News





Are We Alone

April 16, 2019

Michael Tuite gave talk at the University of California, Riverside - Palm Desert Camppus about the Mars 2020 mission and the search for ancient life on Mars. The audience was very attentive and enthusiastic.

Rover mission at Southridge Middle School

March 13, 2019

During Career Day at Southridge Middle School in Fontana, Michael Tuite introduced students to the complexities of operating a rover on Mars. A team of engineers and scientists in the classroom developed an exploration plan and transmitted simple commands (via Post-It) to another group of students on the playground linked together with a piece of rope to form a rover. The rover responded to the commands and returned pictures to the operations team. After several simulated sols, the mission was complete when the rover sampled a bowl of candy on the barren martian surface. Candy on Mars.

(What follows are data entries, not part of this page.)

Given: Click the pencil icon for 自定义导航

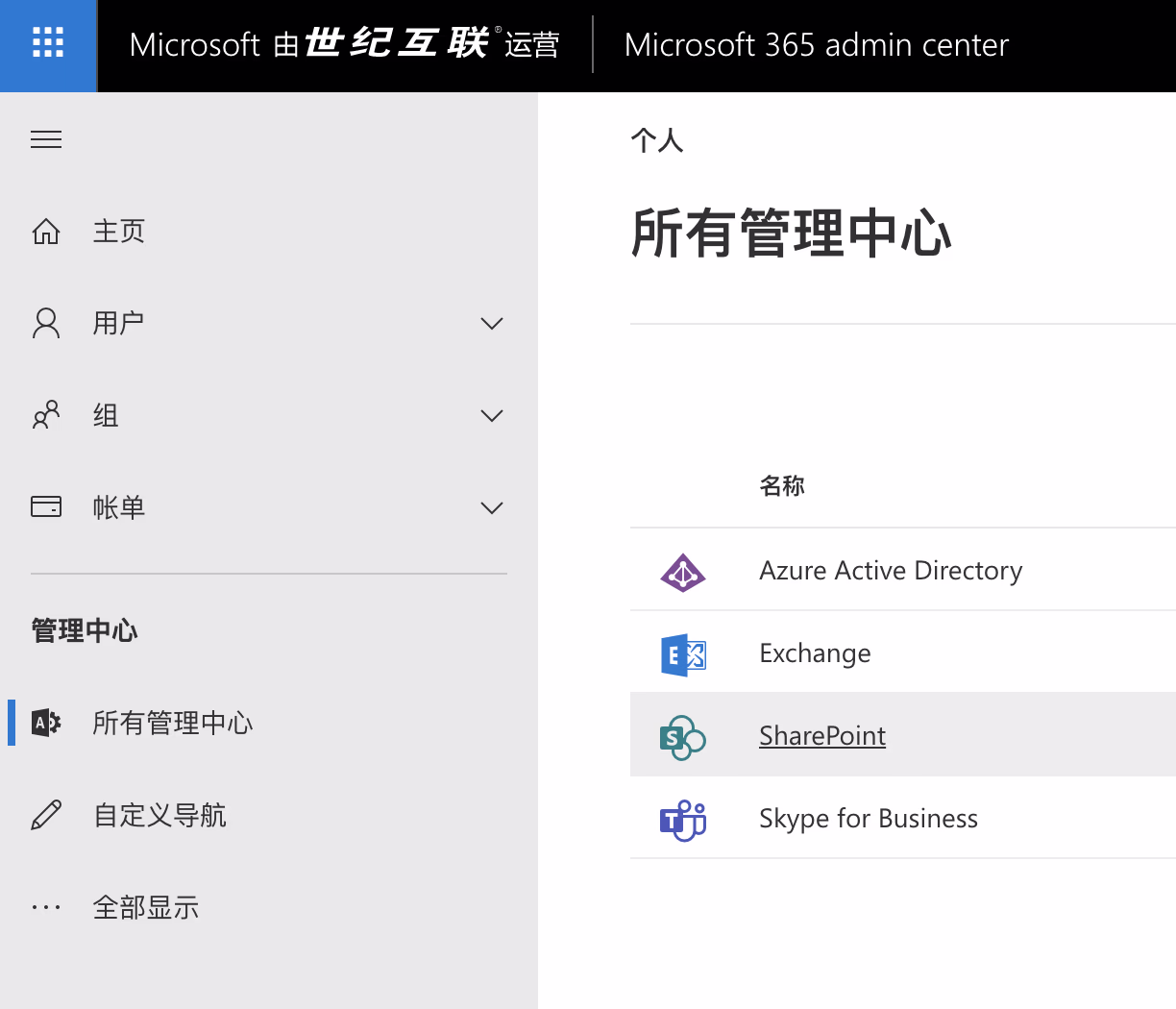Looking at the screenshot, I should click(46, 816).
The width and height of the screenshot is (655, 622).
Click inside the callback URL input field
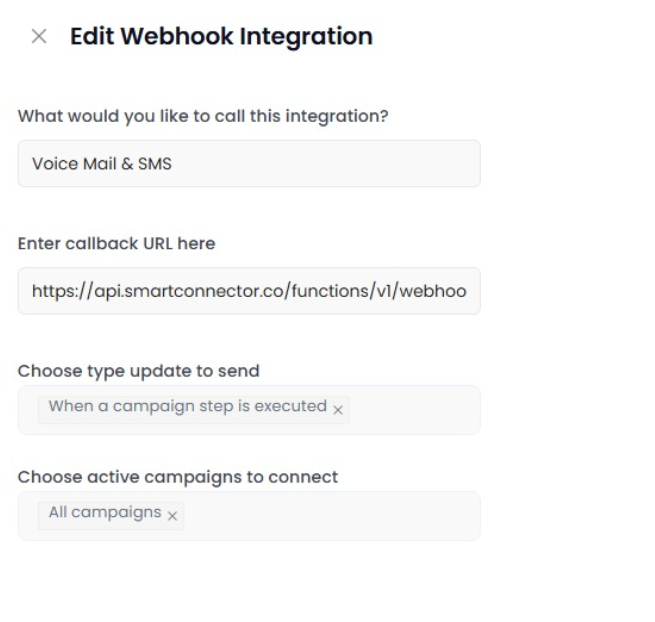[x=249, y=291]
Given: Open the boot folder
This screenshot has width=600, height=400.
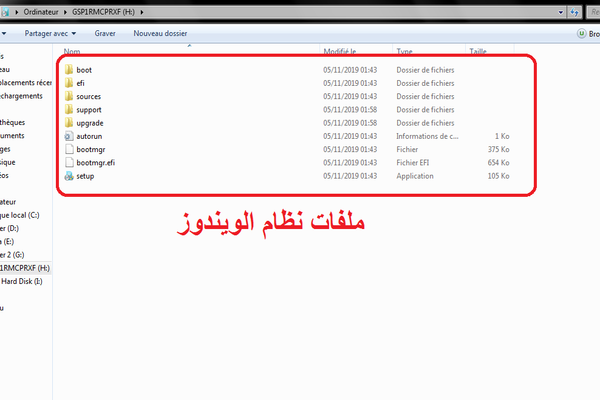Looking at the screenshot, I should click(84, 70).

Imagine that.

abcLab Bound for Hell Creek

June 22, 2017

The abcLab manager, Michael Tuite and alum David Flannery will be headed to the Hell Creek Formation of eastern Montana in early July to explore the boundary that marks the demise of the dinosaurs. They will join Professor Tom Tobin, a paleontologist at the University of Alabama, at a site renowned for its fossil preservation of the life immediately before and after the mass extinction event at the Cretaceous/Paleogene boundary. Tuite and Flannery will use the Shaw Backpack Drill to collect a core of fresh, unweathered rock across the K/Pg boundary. Back at the abcLab, they will examine the carbon and hydrogen isotopic composition of plant-derived organic compounds leading up to the extinction event in an effort to understand the role of volcanism and climate change at the end of the Cretaceous.